En un sorpresivo ajuste de la estrategia judicial, el Departamento de Justicia de los Estados Unidos reformuló los cargos contra el capturado Nicolás Maduro. Si bien la acusación por narcoterrorismo sigue firme, el nuevo documento fiscal marca un cambio de paradigma: ya no se describe a Maduro como el jefe de una organización criminal jerárquica, sino como el máximo responsable de un "sistema de corrupción y clientelismo" enquistado en el Estado.
El fin de un mito legal: ¿Qué pasa con el "Cartel de los Soles"?
La modificación más sustancial radica en la virtual desaparición del término "Cartel de los Soles" del expediente. Lo que durante años se utilizó como una etiqueta para definir a una supuesta estructura narco-militar, ahora es reconocido por la Fiscalía como una denominación coloquial (referida a las insignias de los generales venezolanos) y no como una entidad real con mandos y jerarquías tradicionales.
El término pasó de citarse en decenas de ocasiones a figurar apenas dos veces en el nuevo texto.
La justicia norteamericana ahora apunta a probar una "cultura de corrupción estatal" y lavado de activos, buscando una base probatoria más sólida que la de una estructura de cartel, cuya existencia física ha sido largamente cuestionada por especialistas.
Contradicciones políticas y diplomáticas
Este giro judicial genera un cortocircuito con la narrativa de la Casa Blanca y sus aliados:
El sábado pasado, el presidente estadounidense aseguró que la misión militar tenía como objetivo central "descabezar al Cartel de los Soles".
Países como Argentina y Paraguay habían designado a este grupo como "Organización Terrorista Extranjera" en 2025. El embajador argentino ante la OEA, Carlos Cherniak, ratificó el apoyo de la gestión de Javier Milei a la intervención, calificando aún a Maduro como líder de dicha organización, apenas horas antes de que la justicia de EE. UU. matizara su existencia.
Situación actual: Juicio en Nueva York y resistencia en Caracas
Mientras Maduro y Cilia Flores se declararon "no culpables" ante un tribunal federal de Nueva York —autodefiniéndose como "prisioneros de guerra"—, en Venezuela la situación es de extrema tensión.
La ahora mandataria encargada, Delcy Rodríguez, (quien cuenta con el visto bueno de Washington para la transición) rechazó cualquier injerencia externa y aseguró que el país se mantiene operativo.

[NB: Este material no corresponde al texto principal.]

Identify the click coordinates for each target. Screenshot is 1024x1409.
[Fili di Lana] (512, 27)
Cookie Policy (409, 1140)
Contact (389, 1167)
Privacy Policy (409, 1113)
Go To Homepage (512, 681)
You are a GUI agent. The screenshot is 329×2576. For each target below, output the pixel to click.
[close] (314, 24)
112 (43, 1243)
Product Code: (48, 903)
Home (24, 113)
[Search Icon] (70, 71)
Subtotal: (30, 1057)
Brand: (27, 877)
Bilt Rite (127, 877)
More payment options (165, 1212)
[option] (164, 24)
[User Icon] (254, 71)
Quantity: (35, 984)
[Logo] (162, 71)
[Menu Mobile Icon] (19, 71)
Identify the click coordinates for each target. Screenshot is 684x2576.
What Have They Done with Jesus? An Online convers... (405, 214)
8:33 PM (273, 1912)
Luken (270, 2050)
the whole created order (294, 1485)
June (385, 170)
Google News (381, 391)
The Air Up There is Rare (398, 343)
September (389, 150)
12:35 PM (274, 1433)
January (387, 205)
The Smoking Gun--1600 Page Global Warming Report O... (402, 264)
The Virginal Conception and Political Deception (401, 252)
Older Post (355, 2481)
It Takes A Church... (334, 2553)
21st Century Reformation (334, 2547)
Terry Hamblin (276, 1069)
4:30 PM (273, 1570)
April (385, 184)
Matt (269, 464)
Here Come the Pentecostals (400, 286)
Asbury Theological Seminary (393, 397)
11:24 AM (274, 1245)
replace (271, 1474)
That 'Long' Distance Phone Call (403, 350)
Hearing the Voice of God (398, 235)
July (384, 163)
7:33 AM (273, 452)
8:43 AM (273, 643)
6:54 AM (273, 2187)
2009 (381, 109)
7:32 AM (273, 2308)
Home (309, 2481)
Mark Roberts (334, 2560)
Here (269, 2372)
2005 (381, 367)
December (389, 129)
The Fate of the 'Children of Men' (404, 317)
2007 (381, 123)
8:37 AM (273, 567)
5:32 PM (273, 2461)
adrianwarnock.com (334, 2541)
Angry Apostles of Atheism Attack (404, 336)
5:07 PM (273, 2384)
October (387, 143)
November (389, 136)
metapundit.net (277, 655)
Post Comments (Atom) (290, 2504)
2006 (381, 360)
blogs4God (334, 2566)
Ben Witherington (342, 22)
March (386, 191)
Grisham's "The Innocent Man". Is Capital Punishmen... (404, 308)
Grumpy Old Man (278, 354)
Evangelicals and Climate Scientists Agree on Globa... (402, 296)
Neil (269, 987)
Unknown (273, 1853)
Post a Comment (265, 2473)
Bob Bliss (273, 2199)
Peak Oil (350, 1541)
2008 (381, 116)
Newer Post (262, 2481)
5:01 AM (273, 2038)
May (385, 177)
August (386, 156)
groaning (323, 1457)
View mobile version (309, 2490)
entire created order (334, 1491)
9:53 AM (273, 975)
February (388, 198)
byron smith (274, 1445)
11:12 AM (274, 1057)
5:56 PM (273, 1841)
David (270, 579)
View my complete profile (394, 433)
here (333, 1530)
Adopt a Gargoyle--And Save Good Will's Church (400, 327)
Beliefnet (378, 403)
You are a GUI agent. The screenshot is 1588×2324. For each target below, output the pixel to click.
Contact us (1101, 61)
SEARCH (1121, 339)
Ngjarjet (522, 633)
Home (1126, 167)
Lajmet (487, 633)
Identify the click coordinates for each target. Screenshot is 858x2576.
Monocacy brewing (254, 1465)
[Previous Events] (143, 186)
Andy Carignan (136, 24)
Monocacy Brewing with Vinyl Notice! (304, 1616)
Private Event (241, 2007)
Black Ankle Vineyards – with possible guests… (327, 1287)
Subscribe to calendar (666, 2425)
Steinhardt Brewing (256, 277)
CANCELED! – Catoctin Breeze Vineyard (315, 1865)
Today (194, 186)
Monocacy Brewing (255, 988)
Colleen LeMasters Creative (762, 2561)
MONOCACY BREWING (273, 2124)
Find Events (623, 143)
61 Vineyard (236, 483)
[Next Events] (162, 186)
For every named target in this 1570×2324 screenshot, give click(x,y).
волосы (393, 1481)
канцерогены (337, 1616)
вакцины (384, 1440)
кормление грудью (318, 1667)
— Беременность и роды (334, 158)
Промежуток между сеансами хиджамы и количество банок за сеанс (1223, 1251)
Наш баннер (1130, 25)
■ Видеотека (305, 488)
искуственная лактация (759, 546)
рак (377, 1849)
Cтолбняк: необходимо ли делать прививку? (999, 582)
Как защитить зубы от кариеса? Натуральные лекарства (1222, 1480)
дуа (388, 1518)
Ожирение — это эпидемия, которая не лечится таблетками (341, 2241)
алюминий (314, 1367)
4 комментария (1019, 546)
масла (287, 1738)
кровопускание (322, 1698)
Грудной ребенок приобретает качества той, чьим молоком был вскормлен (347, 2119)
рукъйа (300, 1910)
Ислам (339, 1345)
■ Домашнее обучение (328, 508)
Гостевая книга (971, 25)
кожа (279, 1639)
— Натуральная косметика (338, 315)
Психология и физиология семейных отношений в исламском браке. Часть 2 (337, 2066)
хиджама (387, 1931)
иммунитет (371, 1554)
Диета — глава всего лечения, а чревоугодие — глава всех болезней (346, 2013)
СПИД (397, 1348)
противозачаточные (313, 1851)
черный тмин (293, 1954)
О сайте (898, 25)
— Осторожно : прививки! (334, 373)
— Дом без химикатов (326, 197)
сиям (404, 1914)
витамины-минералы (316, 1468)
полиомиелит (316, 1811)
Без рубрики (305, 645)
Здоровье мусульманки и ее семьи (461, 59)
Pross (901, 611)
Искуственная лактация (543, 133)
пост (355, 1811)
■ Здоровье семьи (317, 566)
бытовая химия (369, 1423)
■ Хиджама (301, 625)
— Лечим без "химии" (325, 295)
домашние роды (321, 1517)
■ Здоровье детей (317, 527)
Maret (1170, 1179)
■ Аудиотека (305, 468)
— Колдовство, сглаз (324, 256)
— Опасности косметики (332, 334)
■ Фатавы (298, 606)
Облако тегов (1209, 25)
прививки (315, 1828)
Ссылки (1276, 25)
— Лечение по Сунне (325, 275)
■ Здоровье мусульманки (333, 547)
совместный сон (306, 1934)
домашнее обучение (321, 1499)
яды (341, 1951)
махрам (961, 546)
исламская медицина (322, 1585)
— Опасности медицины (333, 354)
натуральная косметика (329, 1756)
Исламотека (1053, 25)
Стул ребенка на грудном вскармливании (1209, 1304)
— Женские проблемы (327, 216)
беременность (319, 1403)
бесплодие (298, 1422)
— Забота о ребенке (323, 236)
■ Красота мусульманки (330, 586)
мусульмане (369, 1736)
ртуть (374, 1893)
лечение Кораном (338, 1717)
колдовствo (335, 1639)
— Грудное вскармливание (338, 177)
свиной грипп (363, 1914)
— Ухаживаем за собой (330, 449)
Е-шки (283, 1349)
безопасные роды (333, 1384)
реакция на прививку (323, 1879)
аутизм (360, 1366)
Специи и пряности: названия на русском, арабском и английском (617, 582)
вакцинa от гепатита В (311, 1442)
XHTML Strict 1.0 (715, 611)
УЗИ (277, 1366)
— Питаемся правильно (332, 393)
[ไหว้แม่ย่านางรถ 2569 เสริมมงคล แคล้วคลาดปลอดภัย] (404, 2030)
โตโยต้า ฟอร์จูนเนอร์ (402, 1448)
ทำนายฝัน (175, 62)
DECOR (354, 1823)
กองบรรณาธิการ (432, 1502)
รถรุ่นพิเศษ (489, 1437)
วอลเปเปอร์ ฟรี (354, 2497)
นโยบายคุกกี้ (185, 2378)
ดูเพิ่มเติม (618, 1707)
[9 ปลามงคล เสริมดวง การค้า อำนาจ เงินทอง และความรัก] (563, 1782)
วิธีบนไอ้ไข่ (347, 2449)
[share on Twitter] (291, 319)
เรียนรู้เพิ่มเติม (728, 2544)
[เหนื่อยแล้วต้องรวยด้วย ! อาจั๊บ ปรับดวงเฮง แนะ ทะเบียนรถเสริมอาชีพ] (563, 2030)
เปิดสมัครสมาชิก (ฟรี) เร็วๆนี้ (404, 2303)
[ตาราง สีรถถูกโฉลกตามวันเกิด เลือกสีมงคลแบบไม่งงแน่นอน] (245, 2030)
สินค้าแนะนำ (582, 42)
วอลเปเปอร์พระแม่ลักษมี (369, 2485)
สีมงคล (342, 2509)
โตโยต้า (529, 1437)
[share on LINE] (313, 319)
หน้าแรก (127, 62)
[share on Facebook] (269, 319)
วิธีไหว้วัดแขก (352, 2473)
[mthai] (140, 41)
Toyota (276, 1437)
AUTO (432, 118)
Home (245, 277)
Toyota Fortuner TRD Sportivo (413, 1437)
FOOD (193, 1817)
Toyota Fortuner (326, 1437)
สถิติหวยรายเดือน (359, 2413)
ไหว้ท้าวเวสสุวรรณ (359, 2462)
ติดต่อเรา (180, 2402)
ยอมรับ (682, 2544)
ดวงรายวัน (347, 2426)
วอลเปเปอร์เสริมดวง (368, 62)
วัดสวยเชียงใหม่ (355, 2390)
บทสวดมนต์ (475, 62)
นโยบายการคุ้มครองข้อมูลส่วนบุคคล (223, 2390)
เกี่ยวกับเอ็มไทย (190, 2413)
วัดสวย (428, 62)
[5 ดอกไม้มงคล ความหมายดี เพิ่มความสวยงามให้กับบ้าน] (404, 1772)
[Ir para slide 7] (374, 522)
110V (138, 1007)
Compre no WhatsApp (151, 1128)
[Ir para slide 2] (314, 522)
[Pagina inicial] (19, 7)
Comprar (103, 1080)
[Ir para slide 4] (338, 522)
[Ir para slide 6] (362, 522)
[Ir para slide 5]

Rodríguez rindió homenaje a quienes murieron durante los bombardeos previos a la captura del líder chavista y movilizó a sus seguidores para exigir la liberación del matrimonio Maduro.
Pese a que el "Cartel de los Soles" parece desvanecerse en los papeles judiciales, la presión sobre el exmandatario no cede, aunque ahora bajo un enfoque de crimen de guante blanco y corrupción sistémica en lugar de una estructura de narcotráfico convencional.